Mark, who reached out to KPRC’s ENOUGH team after spotting the mystery charge, says he was bluntly told that an irrigation meter could not be capped. Investigator Amy Davis checked into it and found that is not how the rules read. As reported by Click2Houston, customers "can now pay a one-time $150 fee to cap an inactive meter, including irrigation meters, and lock it so no further charges are applied," contradicting what Mark says he was told.
What the ordinance actually says
The policy shift is part of the City of Houston’s Water Bill Improvement Plan, which updated city rules to make it easier to fix billing errors and adjust problematic accounts. According to Houston Public Works, crews have been swapping out malfunctioning remote-read devices and rolling out customer service upgrades in an effort to cut down on surprise bills. The department directs anyone with billing questions to call Utility Billing at 713-371-1400.
How 'DRAINED' pushed reform
The KPRC 2 "DRAINED" investigation kicked off after hundreds of Houstonians reported eye-popping water bills that investigators traced to faulty meters, bad billing and a corruption scandal inside Public Works.

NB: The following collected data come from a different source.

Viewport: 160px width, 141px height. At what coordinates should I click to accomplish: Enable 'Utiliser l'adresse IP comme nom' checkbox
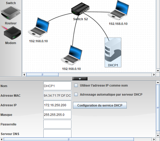(76, 86)
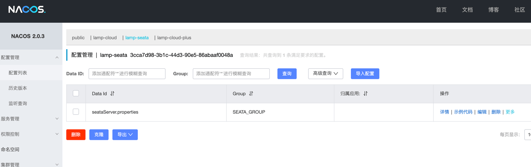The image size is (531, 167).
Task: Switch to the public namespace tab
Action: (x=78, y=38)
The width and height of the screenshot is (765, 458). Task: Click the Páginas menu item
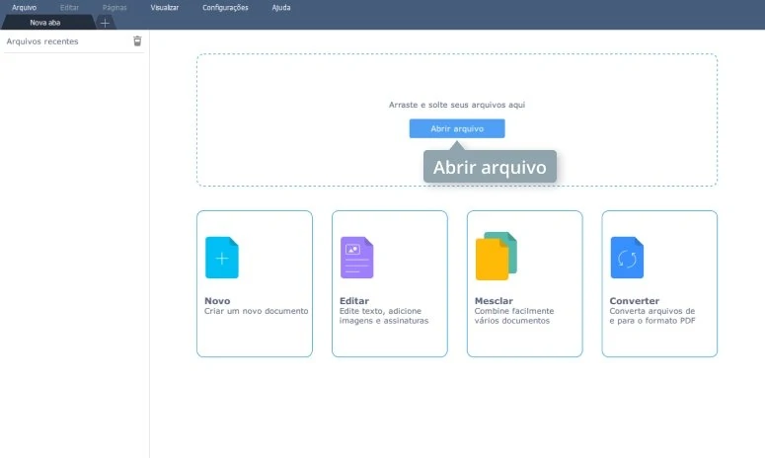115,7
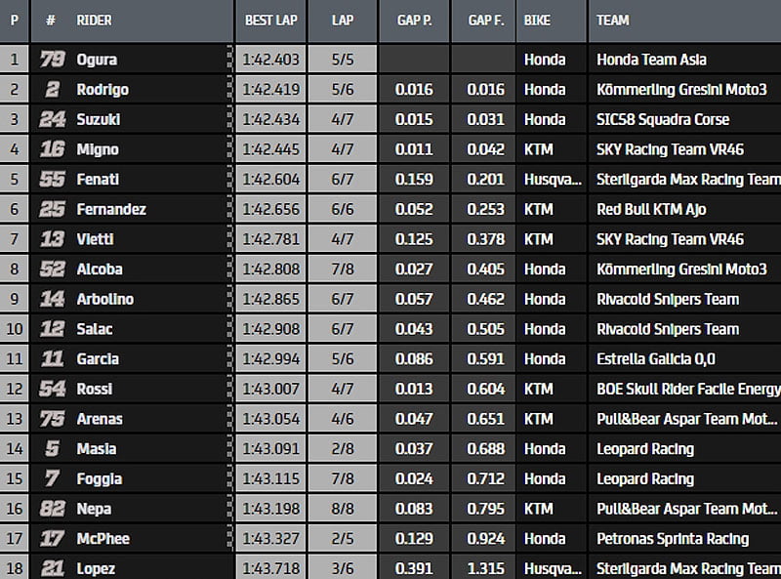Click the number 54 badge for Rossi
This screenshot has width=781, height=579.
point(53,389)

As detailed by Click2Houston, the probe led to indictments and plea deals. Former Public Works manager Patrece Lee ultimately took a plea and was sentenced to 10 years in early 2025. The reporting also helped spur internal reviews and ordinance tweaks aimed at preventing future overcharges.
City Hall response
City Council advanced a broad overhaul in 2024, scrapping a controversial section of the water-billing ordinance that had tightly limited how employees could correct customer accounts and clearing the way for more relief options. The Houston Chronicle reported that the repeal, along with Mayor John Whitmire’s water-bill plan, was pitched as a way to rebuild public trust after a flood of customer complaints.
What to do if you’re being billed
If you see charges tied to a meter you do not use, Houston Public Works advises calling Utility Billing at 713-371-1400 to ask about capping the meter and requesting account adjustments. For disputes that are not getting resolved, residents can also contact their city council representative through the City of Houston website, according to the City of Houston’s official site.
Bottom line for Houston water customers: if your statement includes fees for an irrigation meter that is sitting idle, do not just shrug and pay it. There is now a clear, paid option to permanently cap that meter and stop future charges. For the moment, the work that started with local reporting has translated into concrete policy changes that give residents a more straightforward path to clean up water-billing headaches.